## Text shown
Ski area in Wisconsin, US

Little Switzerland is a ski resort in Slinger, Wisconsin.

== History ==
Little Switzerland opened on December 7, 1941, with its last day of operation under its original owners on March 10, 2007. The area was completely remodeled in the summer of 2012 and reopened with new owners in the fall of 2012 as a year-round restaurant and winter ski area. Skiing and snowboarding resumed in the winter of 2012–2013.

== Description ==
The ski hill has 18 runs, 4 chairlifts, 2 surface lifts, and 3 rope tows covering both sides of the hill. Three terrain parks and a chalet are at the bottom of the hill, along with a full-service restaurant, bar, game room, snack bar and pro shop.

There are six runs, including a beginner terrain park, on the front side of the hill, and eleven runs on the back side.

Little Switzerland has a ski school that offers lessons of various group size, ability level, and duration for both skiing and snowboarding.

Little Switzerland previously opened lifts during warm months for downhill mountain biking. They had green to black trails along with rentals. However in the spring of 2023 it was announced that the bike park would not reopen due to the parks insurance provider dropping coverage.

They also hosted Gravityfest each year.

==Ski School==

Lessons are offered for Ski and Snowboarders of all ages and ability and are offered throughout the duration of the season.

(Dataset entries)
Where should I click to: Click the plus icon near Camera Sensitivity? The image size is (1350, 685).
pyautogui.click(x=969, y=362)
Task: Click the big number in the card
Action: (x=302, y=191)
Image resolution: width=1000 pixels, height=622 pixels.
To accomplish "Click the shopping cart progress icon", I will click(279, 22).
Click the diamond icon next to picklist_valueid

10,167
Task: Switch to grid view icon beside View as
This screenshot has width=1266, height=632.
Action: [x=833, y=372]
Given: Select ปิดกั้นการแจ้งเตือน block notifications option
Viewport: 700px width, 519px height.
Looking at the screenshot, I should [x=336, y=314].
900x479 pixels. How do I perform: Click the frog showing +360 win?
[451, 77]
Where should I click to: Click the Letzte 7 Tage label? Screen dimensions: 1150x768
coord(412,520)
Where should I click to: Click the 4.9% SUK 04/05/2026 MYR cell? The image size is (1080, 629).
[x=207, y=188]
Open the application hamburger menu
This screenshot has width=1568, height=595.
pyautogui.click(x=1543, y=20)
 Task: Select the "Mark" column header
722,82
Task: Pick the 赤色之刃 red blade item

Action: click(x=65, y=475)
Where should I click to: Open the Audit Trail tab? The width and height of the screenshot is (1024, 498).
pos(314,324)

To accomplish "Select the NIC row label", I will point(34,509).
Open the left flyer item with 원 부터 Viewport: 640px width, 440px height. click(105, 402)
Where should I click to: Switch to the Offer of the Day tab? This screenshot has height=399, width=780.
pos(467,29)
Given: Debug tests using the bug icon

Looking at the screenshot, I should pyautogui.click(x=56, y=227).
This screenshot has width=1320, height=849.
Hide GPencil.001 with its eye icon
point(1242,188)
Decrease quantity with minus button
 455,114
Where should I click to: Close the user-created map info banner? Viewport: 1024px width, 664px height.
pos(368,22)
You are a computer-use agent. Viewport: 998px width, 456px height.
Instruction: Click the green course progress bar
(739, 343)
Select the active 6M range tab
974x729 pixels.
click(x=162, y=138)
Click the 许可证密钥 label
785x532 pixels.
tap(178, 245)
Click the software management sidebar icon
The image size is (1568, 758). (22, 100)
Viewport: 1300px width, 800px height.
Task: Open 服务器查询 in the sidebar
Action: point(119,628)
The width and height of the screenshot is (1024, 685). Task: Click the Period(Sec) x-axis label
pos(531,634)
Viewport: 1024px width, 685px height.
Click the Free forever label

## Exercise tasks
- 1) From the text about the Little Switzerland ski area, copy the passage starting with "Little Switzerland has" and going on through "provider dropping coverage.".
- 2) Continue the text about the Little Switzerland ski area after its last sentence.

## Answers by task
- 1)
Little Switzerland has a ski school that offers lessons of various group size, ability level, and duration for both skiing and snowboarding.

Little Switzerland previously opened lifts during warm months for downhill mountain biking. They had green to black trails along with rentals. However in the spring of 2023 it was announced that the bike park would not reopen due to the parks insurance provider dropping coverage.

- 2)
The ski school offers both small group and private lessons for people looking to get a more personalized lesson experience. These private lessons are offered throughout the season during weeknights and weekends.

Weeknight lessons are offered to schools in the area for large groups of elementary and middle school children who want to learn to ski or snowboard. These weeknight lessons are once a week for a month with groups coming as far as northern Illinois to participate.

Two sessions of a four week group program are offered in both January and February, this program is for skiers 4-12 and snowboarders 6-12 is 2 hours a week for four weeks on the weekend. These small group lessons are usually with the same instructors for the whole program, this allows for the instructor to fine tune the lesson program for the groups needs. There is also an hour long option for 3-4 year old skiers.